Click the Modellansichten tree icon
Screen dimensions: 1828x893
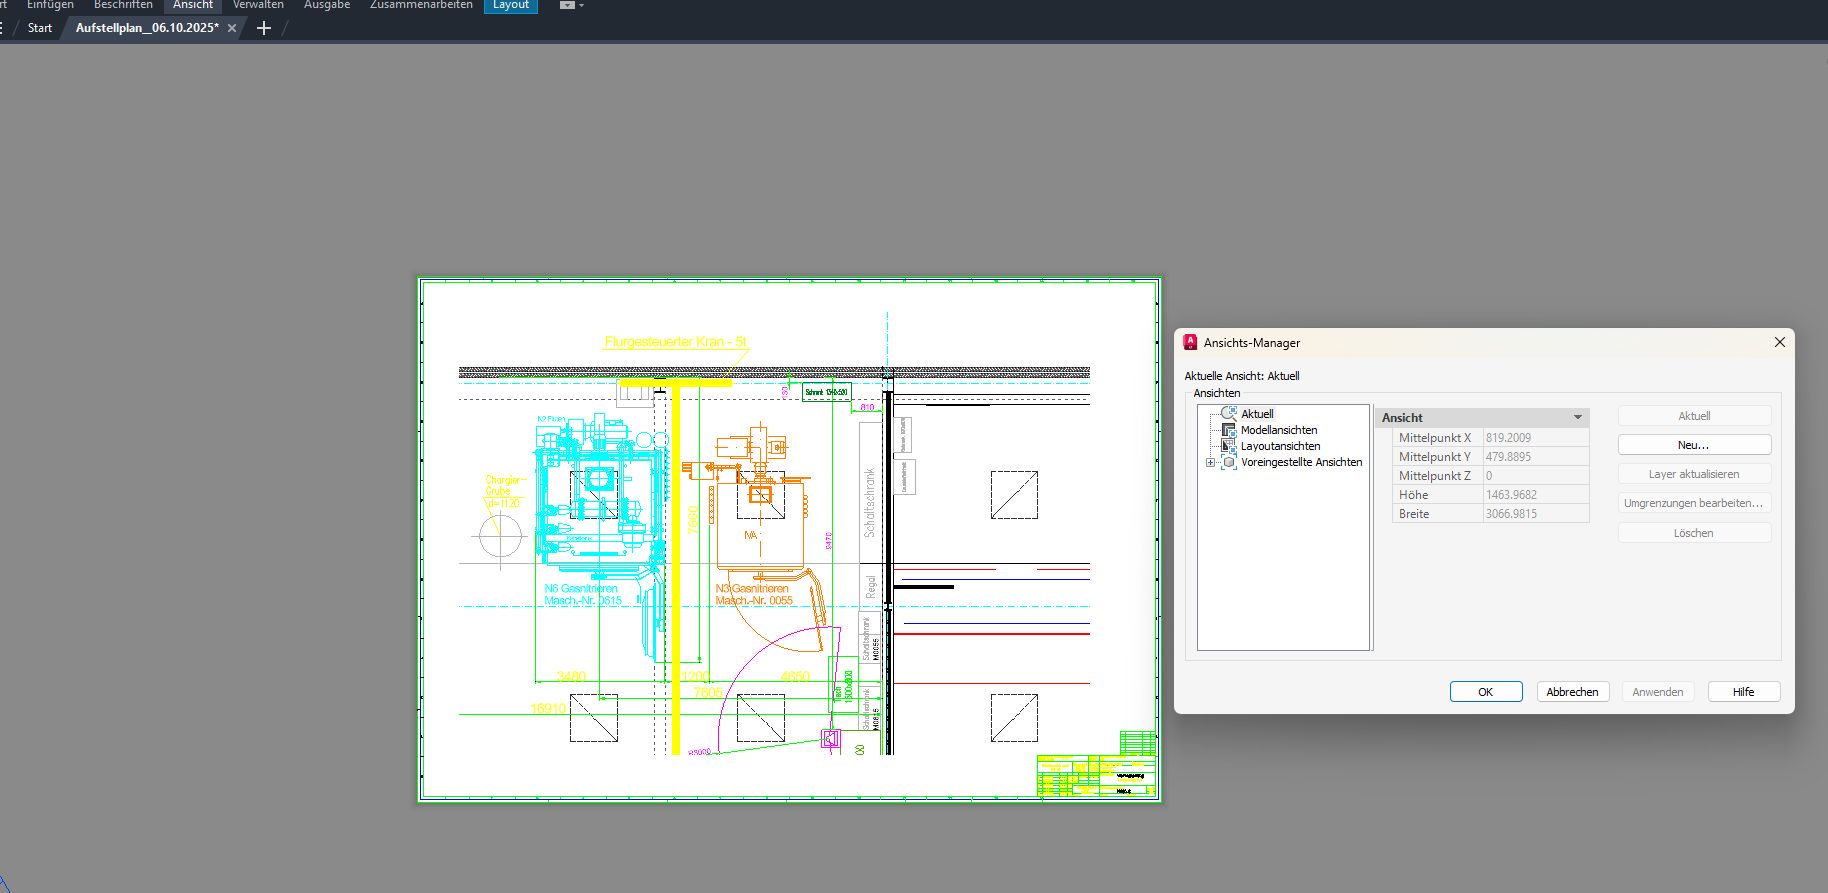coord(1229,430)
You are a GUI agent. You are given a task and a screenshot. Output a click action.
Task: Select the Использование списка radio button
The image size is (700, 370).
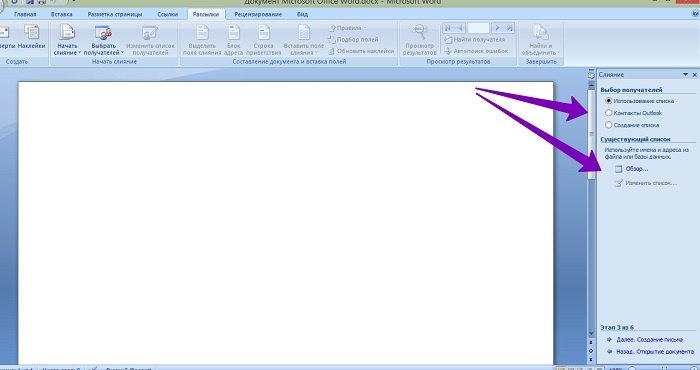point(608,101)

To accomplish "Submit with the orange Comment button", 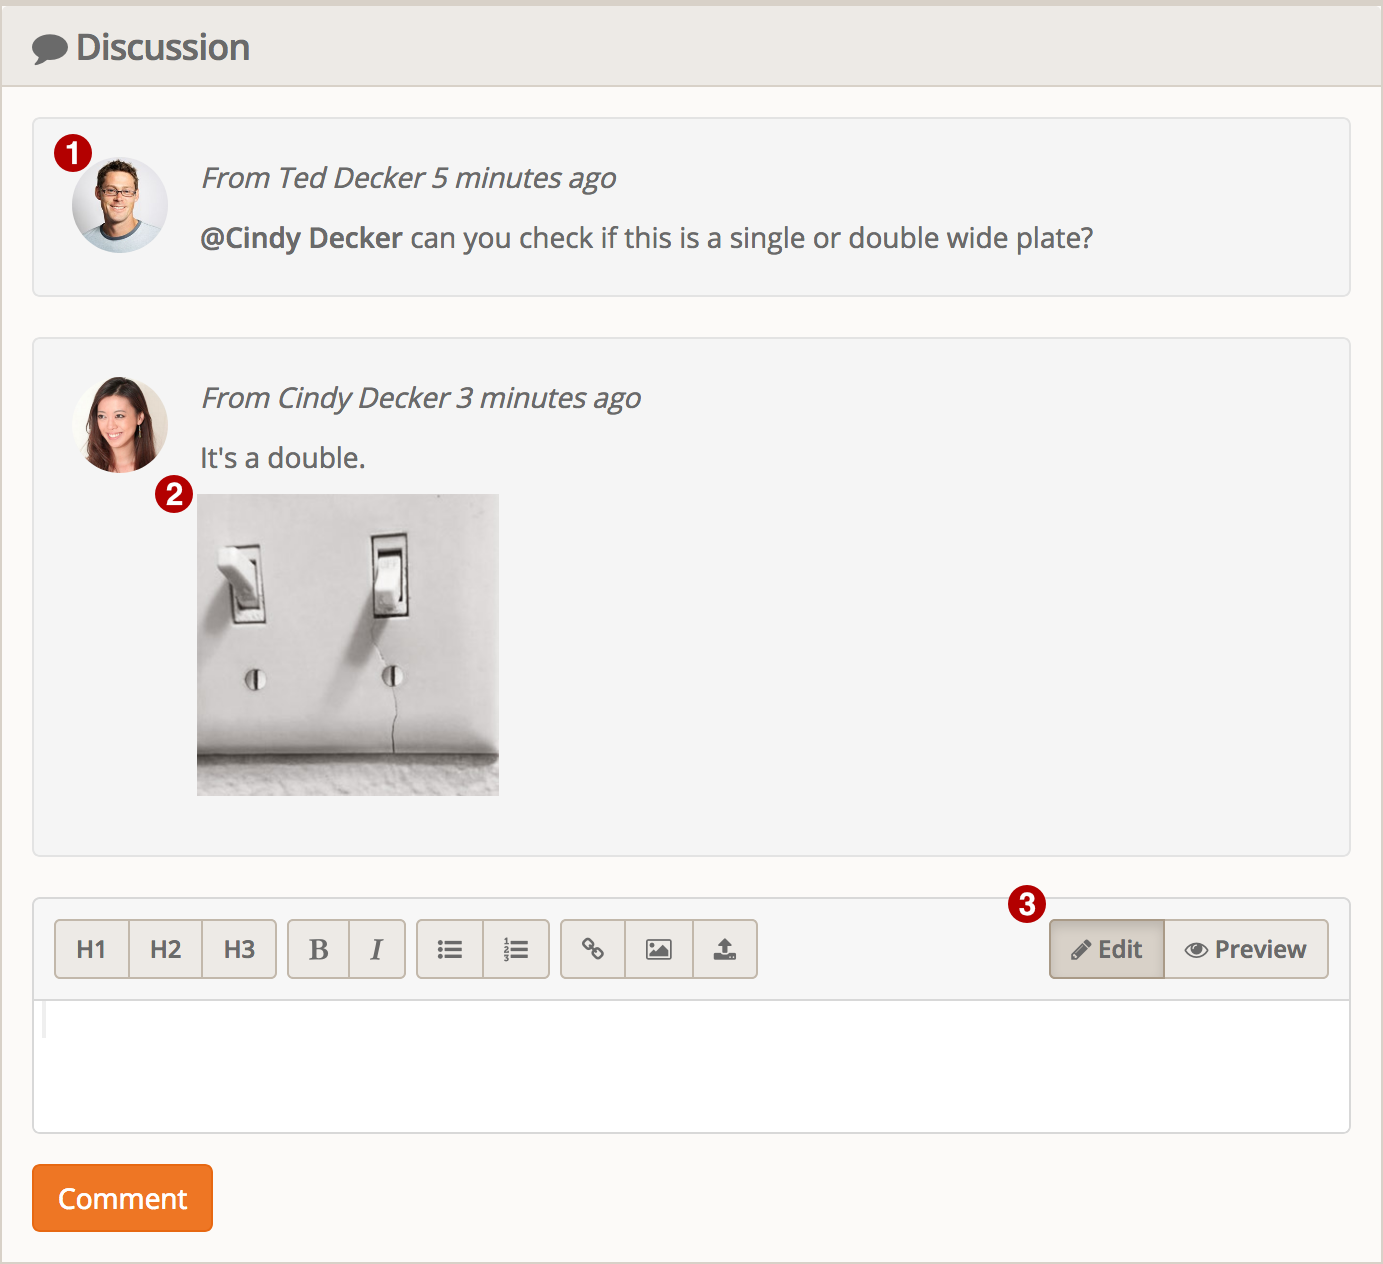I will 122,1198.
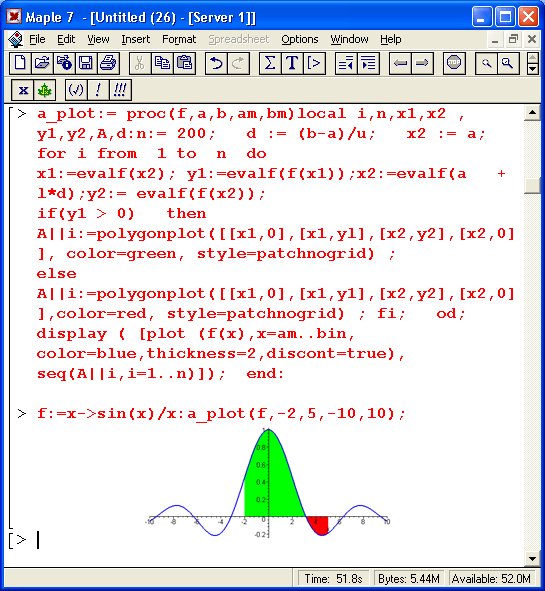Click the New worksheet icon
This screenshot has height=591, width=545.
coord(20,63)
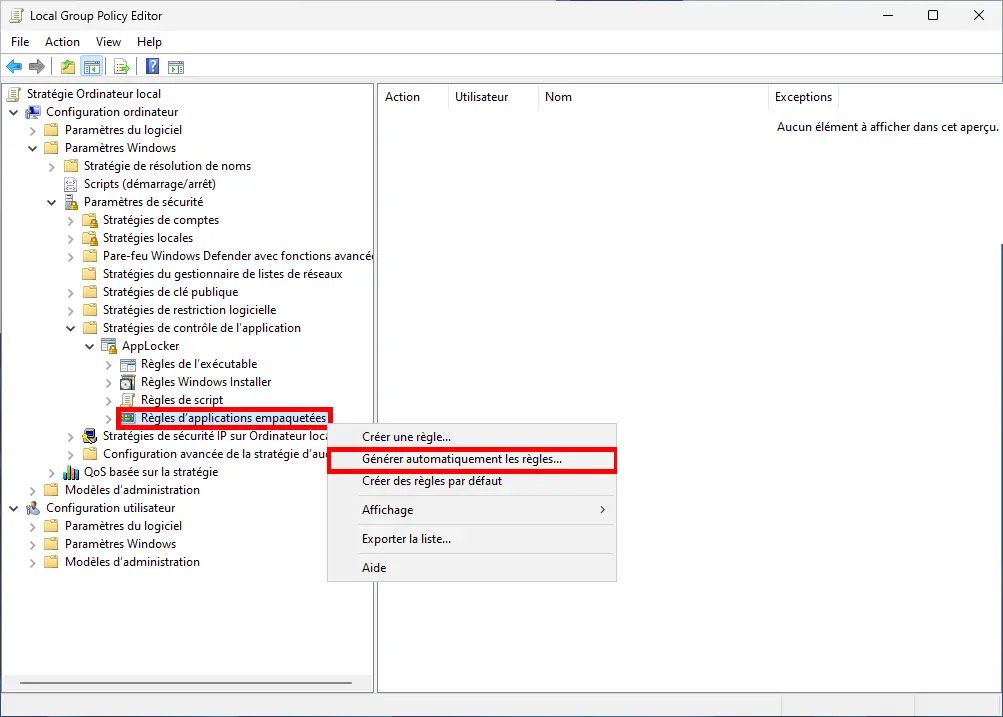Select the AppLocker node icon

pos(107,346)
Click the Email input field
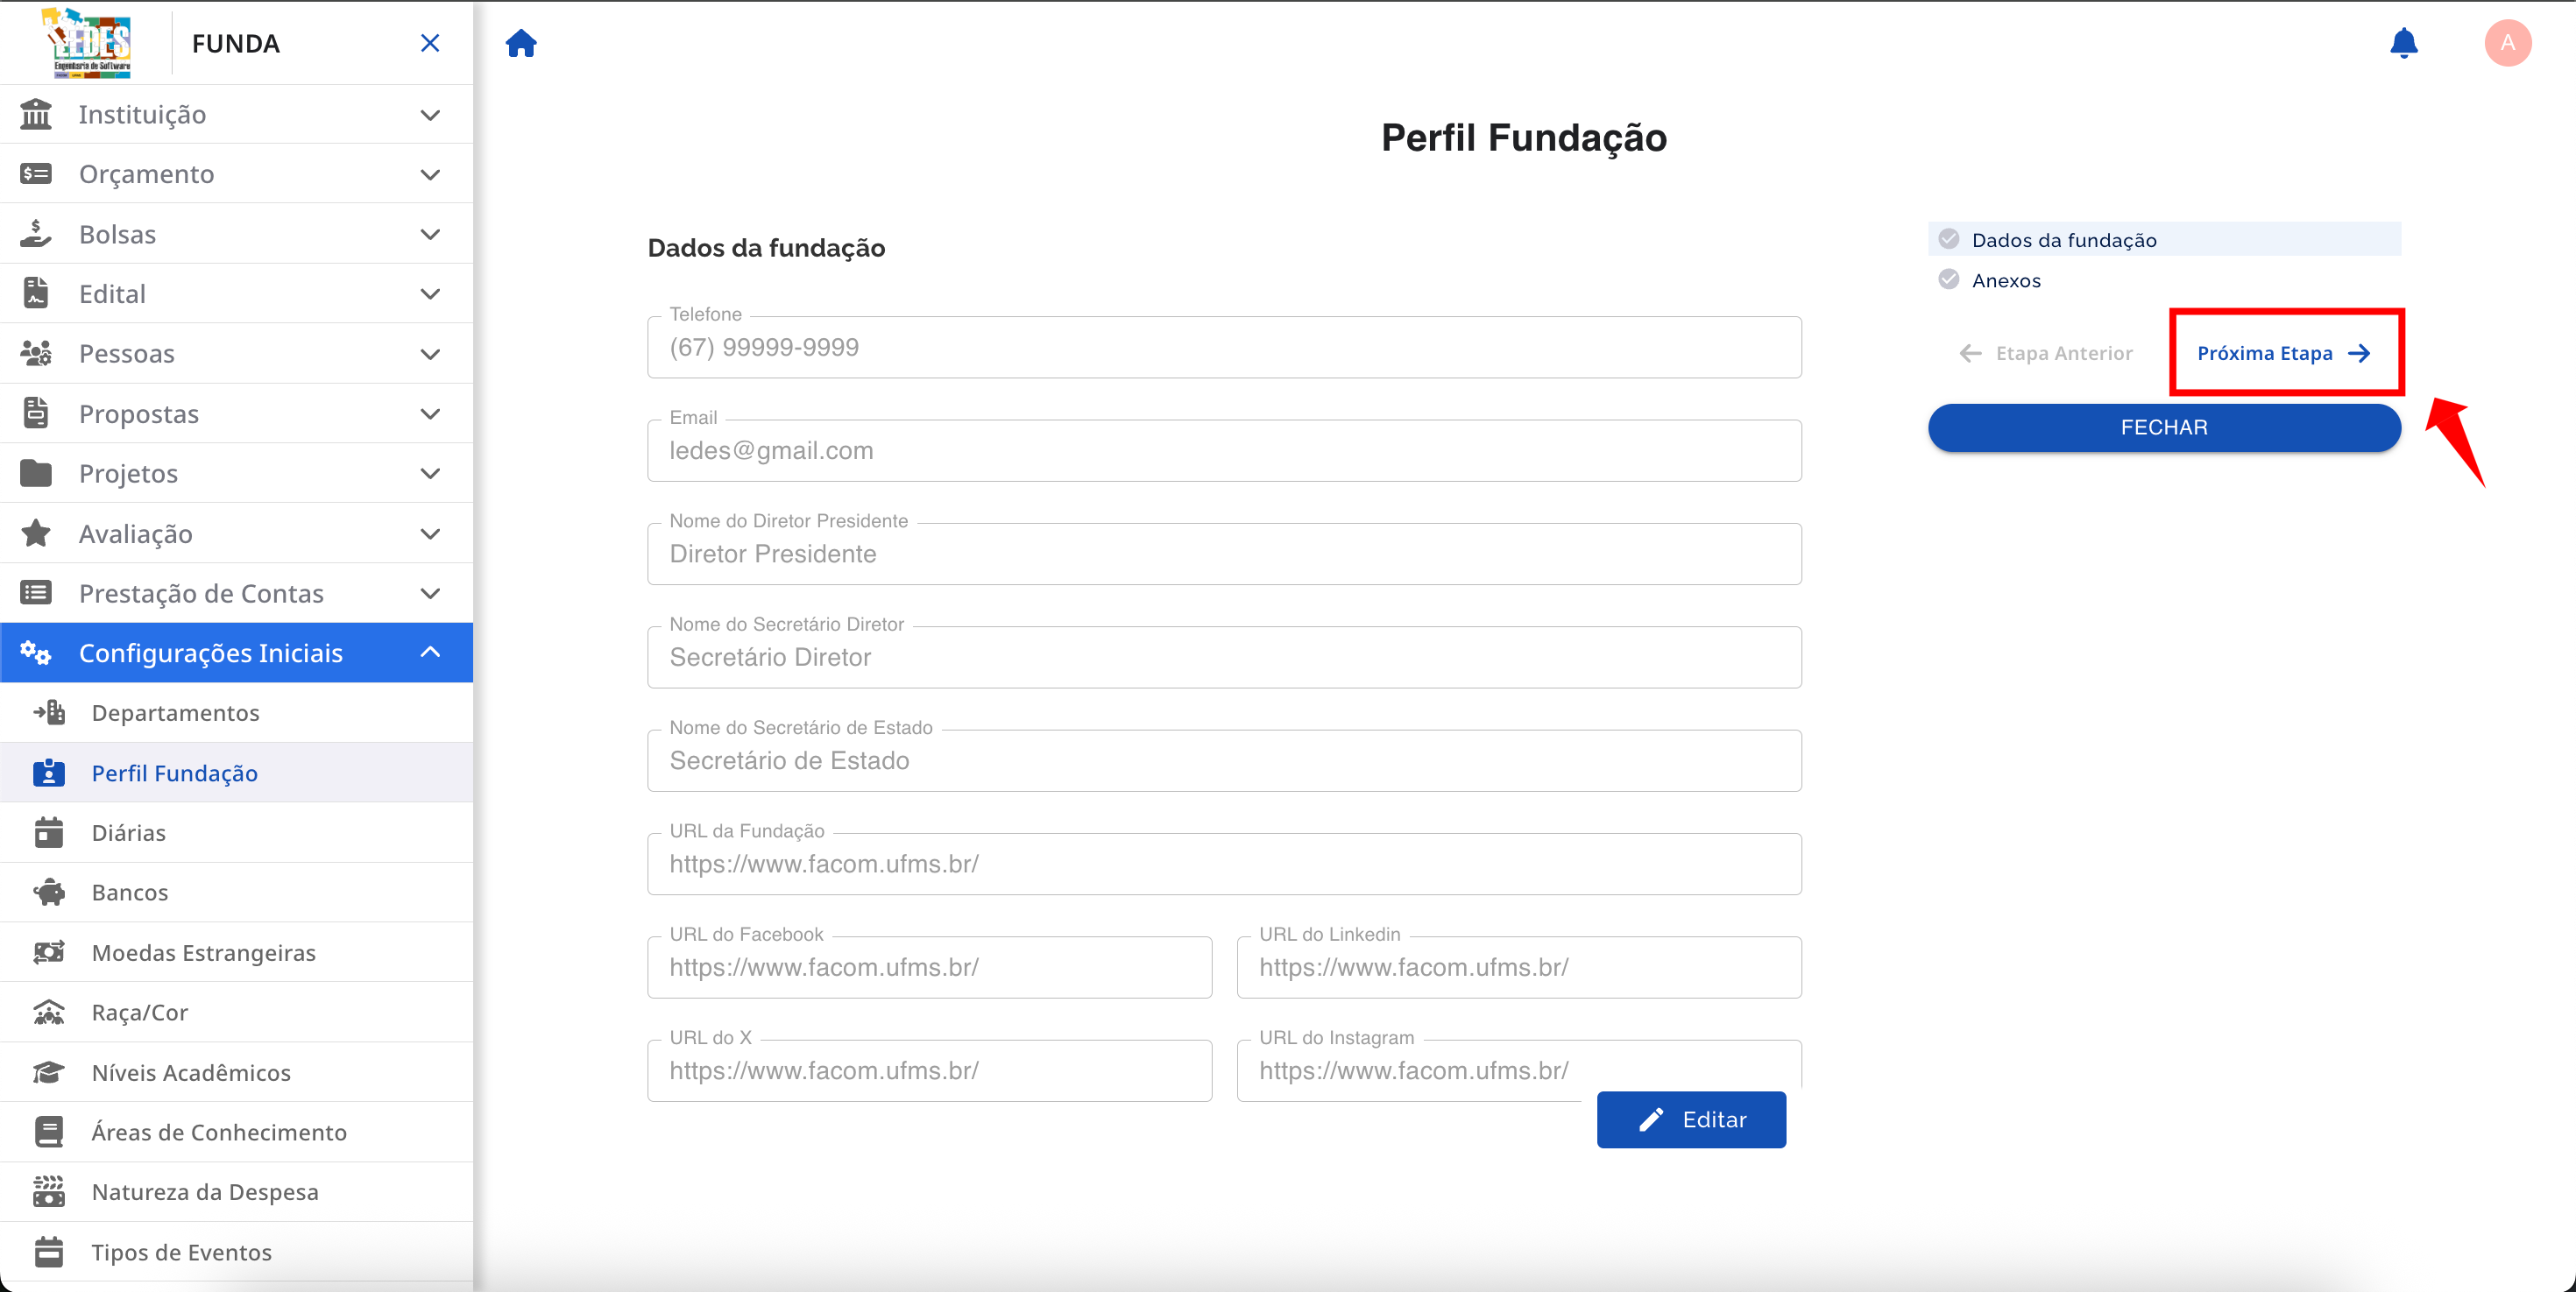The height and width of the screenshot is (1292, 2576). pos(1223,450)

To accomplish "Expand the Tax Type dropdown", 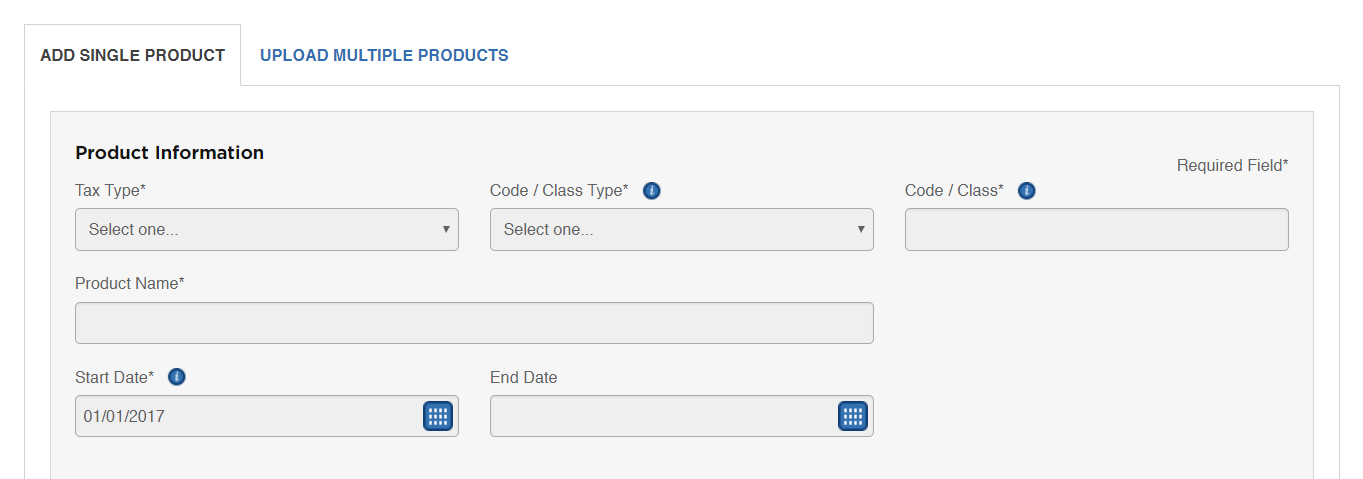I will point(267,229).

○ ○ ○ ○ ○ ○ ○

* _EXERCISE_: Starting at the beginning of the records and ending at the line that contains "point(608,101)", rewrite those lines with "screenshot" changed to "screen image" and everything else kept the same. Leave the pictures out of your answer.

* _WRITTEN REPLY_:
Click the Modellansichten tree icon
Screen dimensions: 1828x893
coord(1229,430)
You are a GUI agent. You are given a task and a screen image. Output a click action.
Task: Select the Использование списка radio button
The image size is (700, 370).
point(608,101)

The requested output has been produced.